[START OF Passage to read]

Another skeleton has fallen out of Apollo’s closet, implicating not just the firm but also the SEC, as well as Apollo’s fixer, um, law firm Paul Weiss. And this embarrassment, picked up by the Financial Times, comes when the firm is already in hot water over the firm’s co-founder Leon Black’s dodgy-looking relationship with serial child rapist offender Jeffrey Epstein, where Black paid over $50 million in fees, an implausibly high figure, for financial advice after Epstein’s criminal conviction in 2008.1
Even though the immediate conduct, that of a former partner charging hundreds of thousands of dollars of personal expenses to investors, looks penny-ante, Federal Judge Kevin Castel blasted Apollo in what was a SEC civil suit against the miscreant former partner, Mohammed “Ali” Rashid despite Apollo not being a party to the litigation.
As we’ll explain, the SEC comes off looking as if it was played by Apollo. However, since a lot of people find they’ve been outfoxed Leon Black and his merry band, being snookered by Apollo isn’t a big a badge of dishonor as what actually happened. The agency has repeatedly made clear that it view the widespread misconduct private equity that it unearthed in 2014 and 2015 as just mistakes by otherwise upstanding firms, and once they were made aware that their conduct wasn’t proper, they would shape up. In other words, the agency is constitutionally incapable of believing that anyone other that rogue employees and bucket shops engage in deliberate misconduct.
Apollo had previously settled with the SEC over having charged Rashid’s expenses to investors, along with two bigger-ticket abuses. That settlement totaled $52 million in fines and disgorgements; we’ve embedded it at the end of this post. You can see it skipped over the unseemly details of Rashid’s grift.2 But thanks to Judge Castel, we now know more. From the Financial Times:
Judge Castel made clear he didn’t buy the garbage barge that Apollo had sold to the SEC when the agency settled charges with Apollo over having billed Rashid’s bogus charges, like the $10,049 New Years’ trip to Brazil or another jaunt reported in the New York Post, flying to Paris with a girlfriend, to investors.
It is clear that the SEC believed Apollo when Apollo depicted Rashid as having gotten investors in Apollo’s funds to pick up some of his high living. From the SEC’s order (emphasis ours):
29. From at least January 2010 through June 2013, a former Apollo senior partner (“Partner”) improperly charged personal items and services (collectively, “personal expenses”) to Apollo-advised funds and the funds’ portfolio companies.
The agency also came cringe-makingly close to fawning over Apollo’s cooperation. Again from the order:
47. In determining to accept Apollo’s Offer, the Commission considered remedial acts taken by Apollo and cooperation afforded the Commission staff. Apollo initiated several reviews of the former Partner’s expenses and voluntarily reported the improperly charged personal expenses to the Commission staff.
48. Throughout the staff’s investigation, Apollo voluntarily and promptly provided documents and information to the staff. Apollo met with the staff on multiple occasions and provided detailed factual summaries of relevant information. Apollo was extremely prompt and responsive in addressing staff inquiries.

[END OF Passage to read]

(Given exercise a) According to the Apollo post, what total in fines and disgorgements did Apollo's earlier settlement with the SEC reach?
The Apollo post and the entries have separate sources.

[START OF Provided data]

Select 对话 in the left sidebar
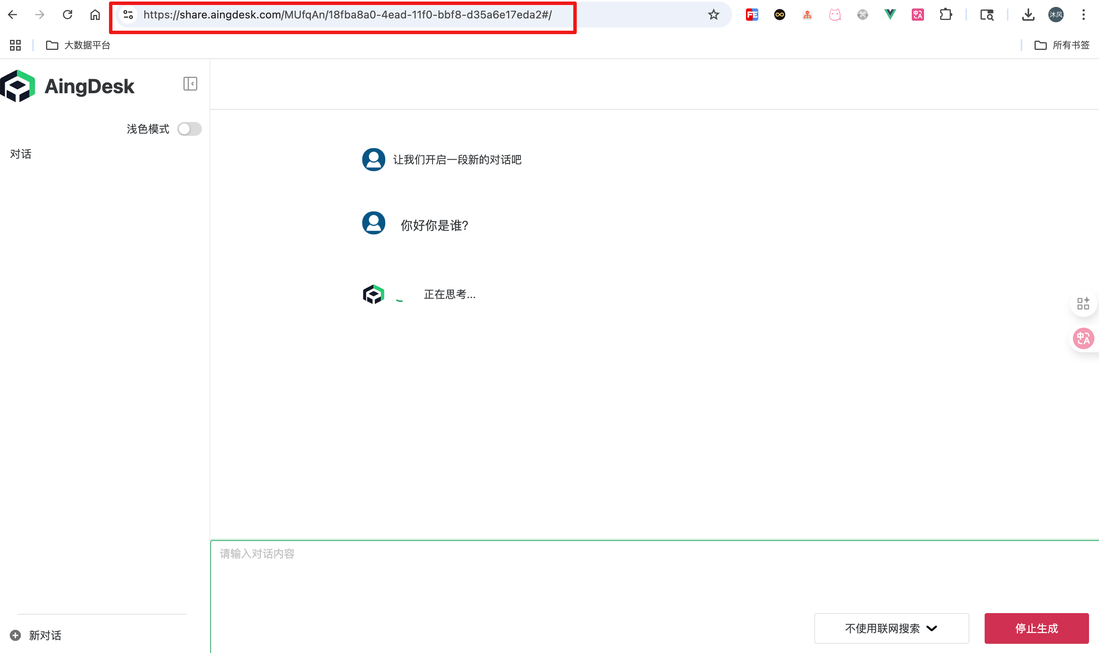Image resolution: width=1099 pixels, height=653 pixels. tap(20, 154)
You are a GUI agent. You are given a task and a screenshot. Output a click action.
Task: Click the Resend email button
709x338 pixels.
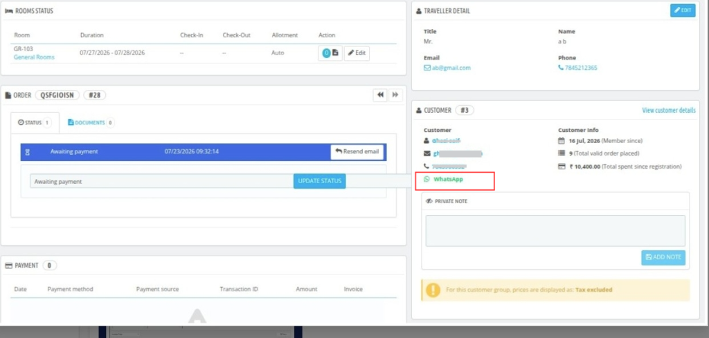pyautogui.click(x=357, y=151)
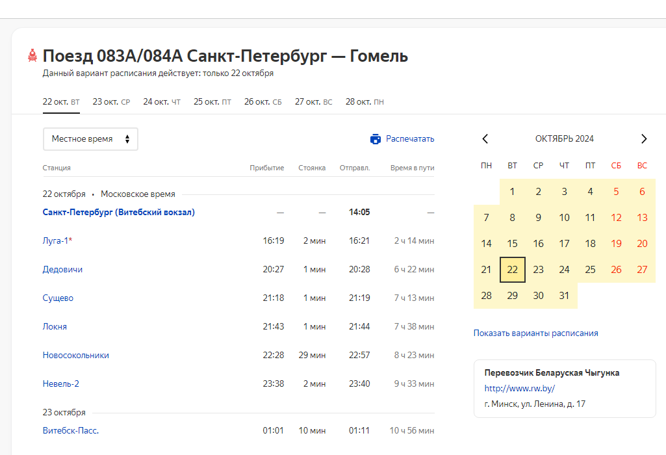Open the Луга-1 station link
666x455 pixels.
coord(57,241)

[END OF Provided data]

(Given exercise b) Write out the entries starting at the line that contains "You are a GUI" and ending at the last line of the entries, both ends included, and leave the pictures out.

(Worked solution a) $52 million.

(Worked solution b)
You are a GUI agent. You are given a task and a screenshot. Output a click action.
Task: Click the Resend email button
709x338 pixels.
pyautogui.click(x=357, y=151)
Open the Луга-1 station link
666x455 pixels.
coord(57,241)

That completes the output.